- Opening Delimiter -

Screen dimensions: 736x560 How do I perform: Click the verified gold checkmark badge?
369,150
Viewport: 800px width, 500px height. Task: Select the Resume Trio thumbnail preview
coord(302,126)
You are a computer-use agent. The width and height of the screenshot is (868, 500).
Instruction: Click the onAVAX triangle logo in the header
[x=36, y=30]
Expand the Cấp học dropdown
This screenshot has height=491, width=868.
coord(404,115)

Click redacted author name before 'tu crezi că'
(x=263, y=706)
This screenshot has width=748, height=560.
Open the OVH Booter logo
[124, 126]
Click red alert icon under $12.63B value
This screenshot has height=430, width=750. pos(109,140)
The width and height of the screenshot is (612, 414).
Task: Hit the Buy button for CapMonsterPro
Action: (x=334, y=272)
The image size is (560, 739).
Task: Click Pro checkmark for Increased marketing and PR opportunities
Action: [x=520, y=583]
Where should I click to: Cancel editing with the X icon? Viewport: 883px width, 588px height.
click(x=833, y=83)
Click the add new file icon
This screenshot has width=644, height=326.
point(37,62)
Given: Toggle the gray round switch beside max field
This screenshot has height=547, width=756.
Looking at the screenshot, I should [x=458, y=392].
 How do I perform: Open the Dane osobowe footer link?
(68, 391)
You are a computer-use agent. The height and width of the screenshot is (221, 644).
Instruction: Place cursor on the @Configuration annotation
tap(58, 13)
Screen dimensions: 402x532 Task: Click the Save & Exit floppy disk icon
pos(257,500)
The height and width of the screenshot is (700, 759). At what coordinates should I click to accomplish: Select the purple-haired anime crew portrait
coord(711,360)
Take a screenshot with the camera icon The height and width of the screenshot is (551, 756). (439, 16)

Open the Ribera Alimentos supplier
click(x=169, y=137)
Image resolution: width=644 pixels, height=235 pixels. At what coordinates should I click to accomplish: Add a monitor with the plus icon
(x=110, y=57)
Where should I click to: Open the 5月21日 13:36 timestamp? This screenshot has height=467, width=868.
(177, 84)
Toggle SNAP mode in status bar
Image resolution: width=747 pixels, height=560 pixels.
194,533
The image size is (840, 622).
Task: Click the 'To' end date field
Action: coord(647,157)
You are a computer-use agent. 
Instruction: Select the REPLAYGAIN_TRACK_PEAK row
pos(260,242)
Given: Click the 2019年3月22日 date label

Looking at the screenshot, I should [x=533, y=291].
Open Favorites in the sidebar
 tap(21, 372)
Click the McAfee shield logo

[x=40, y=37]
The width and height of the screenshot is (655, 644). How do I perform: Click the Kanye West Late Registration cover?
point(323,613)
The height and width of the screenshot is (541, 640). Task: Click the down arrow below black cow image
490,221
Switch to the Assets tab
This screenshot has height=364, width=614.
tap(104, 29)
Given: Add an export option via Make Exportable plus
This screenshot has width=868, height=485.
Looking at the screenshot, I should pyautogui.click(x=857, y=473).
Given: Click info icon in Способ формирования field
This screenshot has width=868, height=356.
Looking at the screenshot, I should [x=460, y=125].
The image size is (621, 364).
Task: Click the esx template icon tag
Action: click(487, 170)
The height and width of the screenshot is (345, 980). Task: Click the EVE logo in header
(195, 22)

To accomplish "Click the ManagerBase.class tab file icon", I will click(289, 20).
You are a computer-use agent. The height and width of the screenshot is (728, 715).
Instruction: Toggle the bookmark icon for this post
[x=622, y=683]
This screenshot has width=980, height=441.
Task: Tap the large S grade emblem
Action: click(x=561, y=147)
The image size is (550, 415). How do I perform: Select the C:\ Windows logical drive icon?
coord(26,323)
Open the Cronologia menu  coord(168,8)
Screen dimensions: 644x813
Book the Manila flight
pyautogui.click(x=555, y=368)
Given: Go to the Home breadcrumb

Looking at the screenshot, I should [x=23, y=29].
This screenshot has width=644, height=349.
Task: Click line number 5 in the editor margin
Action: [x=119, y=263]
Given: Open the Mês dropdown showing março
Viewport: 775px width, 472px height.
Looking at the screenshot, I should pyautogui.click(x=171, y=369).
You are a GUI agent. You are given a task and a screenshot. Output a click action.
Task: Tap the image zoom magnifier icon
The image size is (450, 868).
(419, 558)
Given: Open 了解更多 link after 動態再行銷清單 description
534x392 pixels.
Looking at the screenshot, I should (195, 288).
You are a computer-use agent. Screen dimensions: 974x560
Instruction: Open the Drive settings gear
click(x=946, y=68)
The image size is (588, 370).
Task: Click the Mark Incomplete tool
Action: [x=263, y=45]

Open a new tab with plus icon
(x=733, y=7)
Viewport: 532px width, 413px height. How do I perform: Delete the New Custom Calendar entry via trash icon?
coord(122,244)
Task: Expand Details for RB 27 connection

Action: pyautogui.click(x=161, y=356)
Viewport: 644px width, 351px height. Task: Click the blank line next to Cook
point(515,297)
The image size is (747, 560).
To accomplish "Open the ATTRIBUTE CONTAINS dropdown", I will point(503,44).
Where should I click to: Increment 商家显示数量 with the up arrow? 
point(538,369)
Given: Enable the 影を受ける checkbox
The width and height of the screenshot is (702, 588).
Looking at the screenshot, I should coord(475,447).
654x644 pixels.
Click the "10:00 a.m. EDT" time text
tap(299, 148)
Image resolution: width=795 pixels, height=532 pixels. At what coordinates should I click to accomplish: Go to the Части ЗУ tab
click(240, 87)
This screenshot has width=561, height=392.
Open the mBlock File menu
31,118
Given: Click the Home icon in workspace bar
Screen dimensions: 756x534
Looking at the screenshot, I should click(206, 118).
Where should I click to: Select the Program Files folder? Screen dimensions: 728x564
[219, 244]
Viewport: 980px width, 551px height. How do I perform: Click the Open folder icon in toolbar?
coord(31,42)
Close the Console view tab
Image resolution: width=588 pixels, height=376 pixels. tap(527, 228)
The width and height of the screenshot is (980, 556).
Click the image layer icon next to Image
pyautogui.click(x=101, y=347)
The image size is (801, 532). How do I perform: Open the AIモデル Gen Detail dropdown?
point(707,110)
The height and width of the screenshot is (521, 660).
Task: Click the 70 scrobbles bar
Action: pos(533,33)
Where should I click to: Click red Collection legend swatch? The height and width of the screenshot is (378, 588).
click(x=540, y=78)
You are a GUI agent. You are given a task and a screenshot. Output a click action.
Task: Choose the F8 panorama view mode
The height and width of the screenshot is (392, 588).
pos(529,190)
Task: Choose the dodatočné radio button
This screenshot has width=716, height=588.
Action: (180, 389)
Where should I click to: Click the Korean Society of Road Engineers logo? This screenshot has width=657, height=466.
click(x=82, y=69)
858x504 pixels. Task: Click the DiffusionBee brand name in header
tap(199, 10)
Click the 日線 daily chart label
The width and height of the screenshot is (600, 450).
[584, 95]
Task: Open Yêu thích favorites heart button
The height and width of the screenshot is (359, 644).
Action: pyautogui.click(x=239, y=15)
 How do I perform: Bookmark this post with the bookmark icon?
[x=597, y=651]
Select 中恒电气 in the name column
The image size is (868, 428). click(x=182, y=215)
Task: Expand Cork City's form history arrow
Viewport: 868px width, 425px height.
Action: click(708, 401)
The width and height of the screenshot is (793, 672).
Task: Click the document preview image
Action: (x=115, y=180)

- Closing Delimiter -

■ WHAT YOU SHOULD DO: Write out every line of the preceding listing that contains "agent".

■ REPLY TO THE EXERCISE:
You are a computer-use agent. The width and height of the screenshot is (868, 500).
You are a computer-use agent. The height and width of the screenshot is (221, 644).
You are a computer-use agent. 
You are a computer-use agent. The height and width of the screenshot is (728, 715).
You are a GUI agent. You are given a task and a screenshot. Output a click action.
You are a computer-use agent. Screen dimensions: 974x560
You are a GUI agent. You are given a task and a screenshot. Output a click action.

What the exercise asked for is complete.